Steve Lesnard acted as global vice president and general manager during his previous tenure with one of the biggest athletic brands in the world. While in this position, he managed two Olympic marketing campaigns and launched the brand’s first women’s-only retail stores, partnering with Rihanna and one of Madonna’s choreographers, Jaime King. He also turned the brand’s running division into the fastest growing product line over three consecutive years, generating $5.3 billion in global annual revenue. On top of this, he built a strategic partnership with Apple and expanded the company’s online running community from 500,000 to over seven million participants.

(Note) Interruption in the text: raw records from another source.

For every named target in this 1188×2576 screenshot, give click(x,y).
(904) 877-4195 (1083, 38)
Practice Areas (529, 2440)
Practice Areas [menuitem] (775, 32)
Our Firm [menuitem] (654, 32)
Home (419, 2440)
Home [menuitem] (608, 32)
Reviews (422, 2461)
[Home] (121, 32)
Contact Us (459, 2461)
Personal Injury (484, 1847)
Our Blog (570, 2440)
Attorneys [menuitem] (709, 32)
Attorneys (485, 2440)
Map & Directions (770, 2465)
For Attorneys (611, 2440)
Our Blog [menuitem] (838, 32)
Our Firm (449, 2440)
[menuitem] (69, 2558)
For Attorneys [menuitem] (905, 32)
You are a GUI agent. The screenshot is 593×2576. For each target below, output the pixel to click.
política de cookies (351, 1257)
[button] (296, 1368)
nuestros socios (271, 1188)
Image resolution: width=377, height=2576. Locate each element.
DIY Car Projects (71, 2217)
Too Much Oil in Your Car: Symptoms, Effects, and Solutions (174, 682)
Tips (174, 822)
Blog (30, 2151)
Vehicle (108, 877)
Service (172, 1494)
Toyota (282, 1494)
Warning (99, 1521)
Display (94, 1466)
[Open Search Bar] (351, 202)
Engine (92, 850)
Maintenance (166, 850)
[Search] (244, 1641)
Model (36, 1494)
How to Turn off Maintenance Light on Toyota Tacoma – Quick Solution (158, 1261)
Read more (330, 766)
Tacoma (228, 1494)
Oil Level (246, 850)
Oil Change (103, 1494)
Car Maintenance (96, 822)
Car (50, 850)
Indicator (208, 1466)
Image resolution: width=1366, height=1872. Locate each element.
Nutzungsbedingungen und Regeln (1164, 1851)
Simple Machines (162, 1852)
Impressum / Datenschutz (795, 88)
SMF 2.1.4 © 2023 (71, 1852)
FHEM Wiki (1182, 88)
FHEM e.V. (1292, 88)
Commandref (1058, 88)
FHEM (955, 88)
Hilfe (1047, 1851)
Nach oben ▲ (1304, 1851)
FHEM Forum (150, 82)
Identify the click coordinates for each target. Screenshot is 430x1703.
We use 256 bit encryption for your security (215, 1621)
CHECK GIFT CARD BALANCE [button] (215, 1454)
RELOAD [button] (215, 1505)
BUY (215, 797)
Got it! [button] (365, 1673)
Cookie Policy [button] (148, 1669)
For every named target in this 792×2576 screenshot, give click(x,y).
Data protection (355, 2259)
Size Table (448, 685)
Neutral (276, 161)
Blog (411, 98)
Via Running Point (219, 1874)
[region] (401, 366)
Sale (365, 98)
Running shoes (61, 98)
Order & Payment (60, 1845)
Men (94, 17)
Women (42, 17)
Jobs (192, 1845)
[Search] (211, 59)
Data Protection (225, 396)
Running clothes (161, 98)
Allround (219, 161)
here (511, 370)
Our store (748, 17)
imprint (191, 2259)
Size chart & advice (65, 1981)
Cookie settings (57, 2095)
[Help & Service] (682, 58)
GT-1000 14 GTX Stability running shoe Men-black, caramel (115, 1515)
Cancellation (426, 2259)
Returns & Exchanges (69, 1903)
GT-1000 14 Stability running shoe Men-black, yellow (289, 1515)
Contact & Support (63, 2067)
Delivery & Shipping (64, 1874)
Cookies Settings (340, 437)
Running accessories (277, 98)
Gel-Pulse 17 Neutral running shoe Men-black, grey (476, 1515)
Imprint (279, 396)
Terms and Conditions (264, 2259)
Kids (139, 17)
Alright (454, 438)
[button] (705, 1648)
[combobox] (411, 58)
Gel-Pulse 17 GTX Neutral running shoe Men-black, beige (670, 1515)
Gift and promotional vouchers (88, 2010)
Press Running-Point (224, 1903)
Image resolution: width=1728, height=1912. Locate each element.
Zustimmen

As an athletics fanatic himself, Steve Lesnard has provided consulting services for numerous worldwide marketing campaigns in the athletics, fashion, and technology sectors. He emphasizes the importance of mass personalization and coming to grips with consumer pain points to create the strongest brands. His consumer-centric approach is the driving force behind his campaigns’ successes. He also appears on various podcasts, on which he discusses end-user-focused global marketing and branding.

Outside of work, Steve Lesnard enjoys martial arts, running, mountain biking, kite surfing, and snowboarding. His love of sport integrates with his passion for travel, and he considers sports an international language that allows him to discuss common values with people all over the world.